Golias : Tradis, observants, conservateurs …On ne sait pas comment les nommer et surtout on ne sait pas comment discuter avec eux. Si on lance un sujet, on entend alors « La Tradition a dit, le Catéchisme a dit …. » Généralement ils connaissent mal l’une comme l’autre. Impossible de leur arracher une parole personnelle alors que Jésus dans l’Evangile de Marc interroge : « Et pour vous qui suis-je ? ». Comprenez vous alors ces catholiques, d’une toute autre sensibilité, qui disent : « Nous n’avons pas la même foi qu’eux, leurs opinions idéologiques nous révulsent. Nous ne faisons pas partie de la même Eglise car aucune communion, aucun partage avec eux n’est possible » ?

 

C’est l’Esprit du Christ qui fait l’unité. Nous, on essaie de relayer son souffle sur le terrain en essayant d’être vrais dans notre manière de vivre notre foi et d’en parler. Mais tout indique que l’Esprit n’a pas peur de la diversité, au contraire (voir l’épisode de la tour de Babel). L’enjeu consiste à nous relier les uns aux autres dans et par cette diversité de telle sorte que chacun et chacune se sentent respectés en tant que personne. On peut ne pas être d’accord, et rester au moins un temps, parfois long, sur ce désaccord, sans dénier à l’autre sa dignité, sa liberté, sa capax dei.

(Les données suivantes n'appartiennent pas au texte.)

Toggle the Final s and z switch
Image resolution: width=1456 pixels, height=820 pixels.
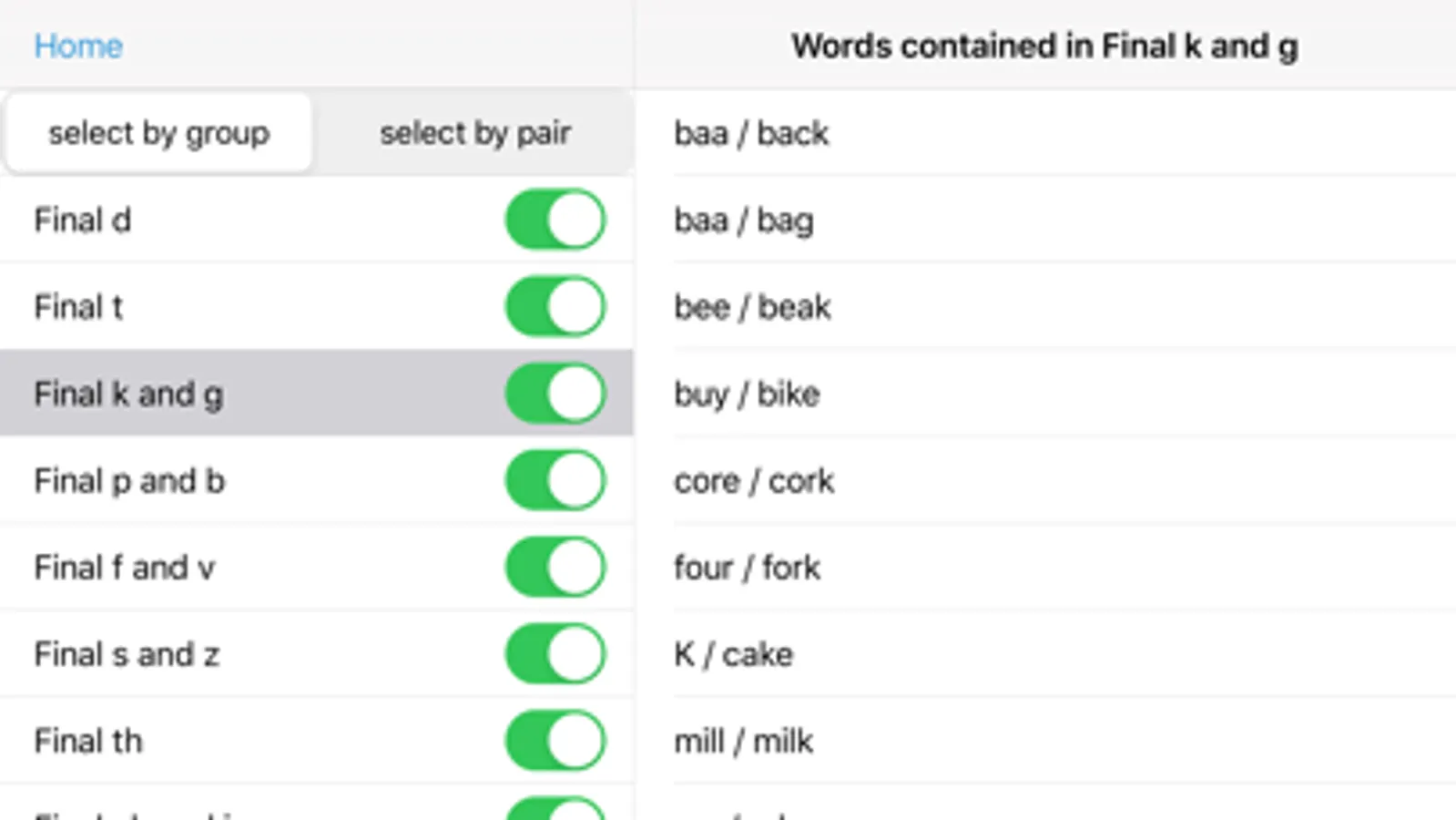[x=555, y=654]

L’unité dans l’Esprit n’est pas l’accord de tous en tout tout le temps : l‘uniformité est inhumaine. Ce n’est pas un hasard si les dictatures chérissent l’uniformité ! L’unité de l’Eglise du Christ s’opère à travers trois attitudes à cultiver :

  • la reconnaissance mutuelle que l’Esprit peut s’exprimer à travers chacun, chacune (même si parfois, on se demande comment…)
  • le consentement confiant à ce que chacun progresse  à  sa mesure et à son rythme,
  • la conviction heureuse que personne n’a le monopole de la vérité.

 

Cela constitue un socle pour l’édification de l’Eglise, de sorte que la porte reste définitivement ouverte, même quand la rencontre avec tel ou tel autre n’est pas (encore)  possible.

Par ailleurs, un problème majeur se pose actuellement concernant ce qu’on pourrait appeler le « référentiel ». D’où je parle quand je défends une idée, une opinion, un principe ? En rigueur de terme, être vrai, c’est s’exprimer en accord avec sa conscience morale[1]. Celle-ci doit être éclairée, et elle l’est de multiples manières, l’enseignement du magistère pouvant y participer, mais au final, c’est bien à chaque sujet de conscience de prendre position en son nom propre, y compris pour relayer un dogme, ou au contraire le contester.

Or, un certain nombre de nos contemporains, pas seulement parmi les catholiques, et pas seulement en matière de croyances, semblent renoncer à exercer leur conscience morale au-delà d’une adhésion (pour ne pas dire d’une « adhérence ») à un corpus idéologique à teneur plus ou moins dogmatique. Un peu comme si – par lassitude ? par paresse ? par désert intérieur ?- ils externalisaient leur capacité de choix, de liberté. C’est le symptôme chez certains cathos du papadit , encore qu’il soit moins commode à invoquer aujourd’hui, le pape François ne cessant de renvoyer les personnes à leur discernement, c’est-à-dire à l’exercice de leur conscience. Mais au final, en effet, la tentation est grande d’user et d’abuser de citations – pour les uns, du dogme, des traditions ; pour les autres de la bible, ou des écrits d’une illustre personne – de sorte que le chemin qui va de la réflexion, le « rentrer-en-soi-même », vers une expression posée et ouverte de son point de vue, dans une ouverture à l’autre, est court-circuité. Apparaissent alors des postures, figées, qui se cristallisent en idéologies et s’entrechoquent en pure stérilité.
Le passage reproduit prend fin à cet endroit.